Pyrefly: Python type checker and language server in Rust
New Rust-Based Type Checkers (Pyrefly, Ty, Zuban)
- Several fast Rust implementations (Pyrefly, Ty, Zuban) are emerging as alternatives to Pyright/mypy, alongside BasedPyright (TS).
- Users welcome the speed gains, especially on large codebases, but report that all the new tools still feel alpha-level in real projects.

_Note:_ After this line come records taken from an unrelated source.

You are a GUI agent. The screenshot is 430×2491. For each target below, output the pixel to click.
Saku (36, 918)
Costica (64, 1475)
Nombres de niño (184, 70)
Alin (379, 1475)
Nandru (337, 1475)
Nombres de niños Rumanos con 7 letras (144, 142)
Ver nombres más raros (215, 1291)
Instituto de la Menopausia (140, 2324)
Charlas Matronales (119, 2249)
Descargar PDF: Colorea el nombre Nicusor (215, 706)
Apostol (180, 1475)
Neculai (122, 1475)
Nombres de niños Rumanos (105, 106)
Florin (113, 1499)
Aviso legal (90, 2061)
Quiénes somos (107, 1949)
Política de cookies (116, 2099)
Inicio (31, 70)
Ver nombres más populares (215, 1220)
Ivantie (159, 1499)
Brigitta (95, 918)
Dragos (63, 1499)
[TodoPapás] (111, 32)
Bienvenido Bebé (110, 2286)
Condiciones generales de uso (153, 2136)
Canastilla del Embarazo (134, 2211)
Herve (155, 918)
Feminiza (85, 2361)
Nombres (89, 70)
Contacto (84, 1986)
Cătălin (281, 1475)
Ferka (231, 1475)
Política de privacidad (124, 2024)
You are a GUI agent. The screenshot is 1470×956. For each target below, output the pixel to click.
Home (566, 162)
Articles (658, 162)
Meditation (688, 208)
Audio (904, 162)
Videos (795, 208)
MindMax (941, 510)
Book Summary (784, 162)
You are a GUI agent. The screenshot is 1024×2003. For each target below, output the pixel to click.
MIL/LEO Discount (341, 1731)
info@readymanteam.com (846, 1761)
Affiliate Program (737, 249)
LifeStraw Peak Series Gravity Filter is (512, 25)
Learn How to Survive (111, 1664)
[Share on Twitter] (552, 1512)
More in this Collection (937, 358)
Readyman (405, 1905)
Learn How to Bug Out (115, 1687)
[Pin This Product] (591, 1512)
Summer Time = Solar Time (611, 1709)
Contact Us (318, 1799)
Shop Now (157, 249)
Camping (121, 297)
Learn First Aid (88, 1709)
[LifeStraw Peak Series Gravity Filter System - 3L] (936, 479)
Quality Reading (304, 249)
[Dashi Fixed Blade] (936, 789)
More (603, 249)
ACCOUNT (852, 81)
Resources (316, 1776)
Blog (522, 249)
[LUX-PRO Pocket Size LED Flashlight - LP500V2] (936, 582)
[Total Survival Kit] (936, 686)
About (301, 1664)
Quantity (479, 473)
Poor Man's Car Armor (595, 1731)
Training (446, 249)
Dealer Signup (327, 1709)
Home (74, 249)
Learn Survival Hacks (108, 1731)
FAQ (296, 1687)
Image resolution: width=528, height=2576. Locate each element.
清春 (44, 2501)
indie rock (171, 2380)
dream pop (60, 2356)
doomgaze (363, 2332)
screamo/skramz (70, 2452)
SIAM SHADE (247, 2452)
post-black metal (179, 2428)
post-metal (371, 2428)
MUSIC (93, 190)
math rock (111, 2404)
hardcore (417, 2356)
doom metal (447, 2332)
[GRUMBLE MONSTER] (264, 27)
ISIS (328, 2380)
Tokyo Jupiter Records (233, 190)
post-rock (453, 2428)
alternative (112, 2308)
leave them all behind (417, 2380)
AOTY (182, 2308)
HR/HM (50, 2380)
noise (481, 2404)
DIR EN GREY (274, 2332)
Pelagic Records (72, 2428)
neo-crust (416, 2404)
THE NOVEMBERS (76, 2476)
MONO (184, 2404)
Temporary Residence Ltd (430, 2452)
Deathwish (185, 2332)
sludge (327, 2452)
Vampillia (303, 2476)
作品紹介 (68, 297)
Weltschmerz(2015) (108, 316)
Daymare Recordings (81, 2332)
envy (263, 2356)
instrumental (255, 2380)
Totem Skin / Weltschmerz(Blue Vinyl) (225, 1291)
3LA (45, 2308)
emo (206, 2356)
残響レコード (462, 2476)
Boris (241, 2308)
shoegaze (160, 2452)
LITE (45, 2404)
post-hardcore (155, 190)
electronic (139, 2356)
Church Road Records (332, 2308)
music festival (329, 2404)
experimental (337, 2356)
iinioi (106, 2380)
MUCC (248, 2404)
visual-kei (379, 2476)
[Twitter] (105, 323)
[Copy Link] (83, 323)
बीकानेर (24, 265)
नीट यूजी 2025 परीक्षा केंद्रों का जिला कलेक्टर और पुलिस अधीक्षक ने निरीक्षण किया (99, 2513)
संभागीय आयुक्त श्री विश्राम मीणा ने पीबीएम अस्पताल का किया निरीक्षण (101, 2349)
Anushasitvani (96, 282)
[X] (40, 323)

- Some note frequent panics/segfaults in Rust tools due to complex Python edge cases; unsafe Rust usage in Zuban raises concerns.
Performance vs Feature Parity
- Pyrefly is praised for speed but currently misses checks Pyright provides (e.g., unreachable code) and can be slow to initialize in some setups.
- Autocomplete, auto-imports, signatures/docs-on-completion, and “go to declaration” are unevenly implemented across tools; Pyrefly and Ty devs state these are priorities.
- Several people find PyCharm’s analysis still superior in complex inheritance/inference, though less strict than dedicated type checkers.
Typing Philosophy and Strictness
- Strong debate around “opinionated” type checkers:
- Some argue tools should enforce safer, more explicit patterns even when they deviate from idiomatic Python (e.g., preferring LBYL over EAFP).
- Others insist type checkers should not push style choices and that strictness/false positives quickly erode trust.
- There’s disagreement over how much inference (e.g., from empty lists) is desirable versus requiring explicit annotations.
Ecosystem Fragmentation and Tooling Explosion
- Python tooling is compared to JavaScript’s 2010s era: many overlapping tools (linters, formatters, type checkers, package managers).
- Some see this as healthy experimentation that will settle around a few winners; others are fatigued and waiting for consolidation.
- uv, ruff, and BasedPyright are cited as examples of “good enough + fast + effortless” tools that gain rapid adoption.
Pydantic, Django, and Type System Limits
- Many view support for Pydantic and Django as a gating factor; Pyrefly advertises experimental Pydantic support and ongoing Django work.
- Discussion highlights structural limitations of Python’s typing (dataclasses, kwargs, metaprogramming) and divergence between checkers.
- Some argue Python’s type system feels bolted on compared to designs like TypeScript; others say the main difficulty is typing highly dynamic patterns, not the basic system.